Activity: Copy out every record precisely.

Available records:
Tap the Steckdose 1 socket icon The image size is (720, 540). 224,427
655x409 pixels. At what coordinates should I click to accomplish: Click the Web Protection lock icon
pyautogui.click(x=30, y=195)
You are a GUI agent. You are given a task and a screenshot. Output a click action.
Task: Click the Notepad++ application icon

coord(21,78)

Result for this exercise:
Tap the Steckdose 1 socket icon The image size is (720, 540). 224,427
655x409 pixels. At what coordinates should I click to accomplish: Click the Web Protection lock icon
pyautogui.click(x=30, y=195)
You are a GUI agent. You are given a task and a screenshot. Output a click action.
Task: Click the Notepad++ application icon

coord(21,78)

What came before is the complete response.